8. Realistic Movement
Like teaching a rag doll to play dodgeball

9. True-to-Life Simulation
Like cramming the sum of all automotive engineering knowledge into a joystick

10. Motion Capture
Like training a computer to see the world as humans do
 
Agreed. The focus is on graphics way too much now. Personally Bioshock is an example of that. Sexy graphics but WAY too short
 
There's way more than ten headaches and they left out the most important ones. For example, schedules, budgets, producers, publishers, etc.
 
No complaints about short deadlines nor severe overtime, eh? Great! I need this game gold next month and you're gonna have to work 100 hours a week to get it there!
 
There's way more than ten headaches and they left out the most important ones. For example, schedules, budgets, producers, publishers, etc.

I think they confined the list to actually making the game.
 
I think they confined the list to actually making the game.

And dealing with the budget, schedule, hours, publishers, is not part of making the game? I wonder what it is I spend a half of my day doing as a lead programmer then. :( At least the computers do what you tell them to. People on the other hand...
 
And dealing with the budget, schedule, hours, publishers, is not part of making the game? I wonder what it is I spend a half of my day doing as a lead programmer then. :( At least the computers do what you tell them to. People on the other hand...

You know what I meant. The game in and upon itself. The thing the customer will see once it is bought.
 
You know what I meant. The game in and upon itself. The thing the customer will see once it is bought.

Customers. Some of them are absolutely horribly fussy people.
 
A.I is by far the ardest thing to do, especially for very open ended games like oblivion where the player can be doing all kinds of thngs and you have to make the A.Is react accordingly.
 
You know what I meant. The game in and upon itself. The thing the customer will see once it is bought.
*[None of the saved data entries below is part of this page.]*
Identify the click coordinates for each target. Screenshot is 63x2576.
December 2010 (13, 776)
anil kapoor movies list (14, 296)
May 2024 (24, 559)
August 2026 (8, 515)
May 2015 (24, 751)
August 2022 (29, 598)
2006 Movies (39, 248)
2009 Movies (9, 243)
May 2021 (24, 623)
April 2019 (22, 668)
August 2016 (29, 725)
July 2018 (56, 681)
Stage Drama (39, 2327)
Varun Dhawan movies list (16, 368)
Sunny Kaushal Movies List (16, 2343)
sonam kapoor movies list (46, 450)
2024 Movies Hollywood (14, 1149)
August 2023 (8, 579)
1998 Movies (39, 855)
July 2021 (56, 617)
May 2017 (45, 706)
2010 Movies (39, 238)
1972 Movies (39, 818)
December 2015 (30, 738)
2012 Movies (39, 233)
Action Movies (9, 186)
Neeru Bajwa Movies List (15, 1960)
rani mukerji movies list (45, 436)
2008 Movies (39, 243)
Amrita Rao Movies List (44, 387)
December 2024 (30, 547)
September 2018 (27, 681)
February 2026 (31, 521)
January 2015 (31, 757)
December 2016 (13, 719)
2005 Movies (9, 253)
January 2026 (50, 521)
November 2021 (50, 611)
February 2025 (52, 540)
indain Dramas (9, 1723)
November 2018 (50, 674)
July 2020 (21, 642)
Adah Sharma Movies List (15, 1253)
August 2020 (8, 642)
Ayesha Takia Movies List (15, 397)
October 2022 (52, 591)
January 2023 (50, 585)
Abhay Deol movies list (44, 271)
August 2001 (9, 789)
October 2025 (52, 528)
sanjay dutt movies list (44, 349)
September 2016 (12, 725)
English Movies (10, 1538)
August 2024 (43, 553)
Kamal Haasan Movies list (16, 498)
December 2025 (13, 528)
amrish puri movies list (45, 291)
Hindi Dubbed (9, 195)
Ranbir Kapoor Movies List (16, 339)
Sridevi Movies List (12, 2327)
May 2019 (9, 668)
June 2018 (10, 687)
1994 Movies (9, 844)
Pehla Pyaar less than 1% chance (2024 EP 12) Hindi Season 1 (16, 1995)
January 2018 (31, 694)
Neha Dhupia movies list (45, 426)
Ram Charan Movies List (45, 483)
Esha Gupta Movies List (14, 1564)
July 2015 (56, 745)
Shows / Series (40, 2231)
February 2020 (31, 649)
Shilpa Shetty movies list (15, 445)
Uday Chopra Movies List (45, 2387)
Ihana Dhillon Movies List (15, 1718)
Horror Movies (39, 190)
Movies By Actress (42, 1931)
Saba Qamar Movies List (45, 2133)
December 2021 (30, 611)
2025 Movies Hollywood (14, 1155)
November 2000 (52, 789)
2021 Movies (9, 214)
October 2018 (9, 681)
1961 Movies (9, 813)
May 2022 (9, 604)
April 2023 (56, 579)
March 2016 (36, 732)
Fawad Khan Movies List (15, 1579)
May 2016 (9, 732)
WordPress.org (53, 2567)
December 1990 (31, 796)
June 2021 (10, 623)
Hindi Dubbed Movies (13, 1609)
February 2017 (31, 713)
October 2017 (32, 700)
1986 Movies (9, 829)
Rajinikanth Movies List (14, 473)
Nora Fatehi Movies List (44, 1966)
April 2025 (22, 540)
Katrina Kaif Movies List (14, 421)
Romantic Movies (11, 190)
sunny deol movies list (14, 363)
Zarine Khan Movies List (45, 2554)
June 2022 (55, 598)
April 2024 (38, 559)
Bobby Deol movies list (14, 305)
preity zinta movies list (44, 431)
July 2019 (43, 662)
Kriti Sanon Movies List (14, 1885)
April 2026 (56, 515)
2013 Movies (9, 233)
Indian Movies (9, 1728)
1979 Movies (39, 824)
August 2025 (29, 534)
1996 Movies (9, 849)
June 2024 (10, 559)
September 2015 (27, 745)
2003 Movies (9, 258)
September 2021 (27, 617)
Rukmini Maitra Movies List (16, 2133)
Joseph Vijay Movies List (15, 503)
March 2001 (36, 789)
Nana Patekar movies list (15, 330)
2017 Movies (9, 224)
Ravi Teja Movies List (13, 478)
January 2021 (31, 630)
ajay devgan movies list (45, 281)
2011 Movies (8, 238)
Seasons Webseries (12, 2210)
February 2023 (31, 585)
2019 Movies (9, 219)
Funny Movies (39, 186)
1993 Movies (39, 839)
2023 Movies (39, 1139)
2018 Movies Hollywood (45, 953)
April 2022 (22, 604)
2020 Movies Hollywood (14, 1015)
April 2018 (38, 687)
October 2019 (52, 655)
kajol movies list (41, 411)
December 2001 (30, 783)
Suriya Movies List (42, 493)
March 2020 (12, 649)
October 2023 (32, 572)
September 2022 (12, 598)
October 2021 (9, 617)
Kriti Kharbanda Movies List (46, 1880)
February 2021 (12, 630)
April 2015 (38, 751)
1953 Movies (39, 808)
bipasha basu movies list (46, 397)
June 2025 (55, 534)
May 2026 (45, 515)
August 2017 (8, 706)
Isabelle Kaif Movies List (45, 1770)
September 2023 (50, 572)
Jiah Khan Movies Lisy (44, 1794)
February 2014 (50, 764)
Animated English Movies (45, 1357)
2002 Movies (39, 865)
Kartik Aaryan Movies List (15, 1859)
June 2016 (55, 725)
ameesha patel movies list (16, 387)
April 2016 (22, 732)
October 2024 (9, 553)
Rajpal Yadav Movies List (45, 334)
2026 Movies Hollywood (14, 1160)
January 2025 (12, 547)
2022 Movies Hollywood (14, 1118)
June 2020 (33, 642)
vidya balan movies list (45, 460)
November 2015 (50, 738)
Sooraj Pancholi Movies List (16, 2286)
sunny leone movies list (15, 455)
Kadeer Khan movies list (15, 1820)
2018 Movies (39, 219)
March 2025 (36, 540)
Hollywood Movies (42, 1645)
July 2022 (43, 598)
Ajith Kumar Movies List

Oddly enough, I find it a joy when I actually get to sit down and work on some of the things in the OP's list, not a headache.
 
I think deadlines are probably what make these things to be a headache. It's a pity that they can't have some group/organization who works soley on coding good AI that would be like an AI plug in that could be used for different games (with tweaking to fit the specific game of course).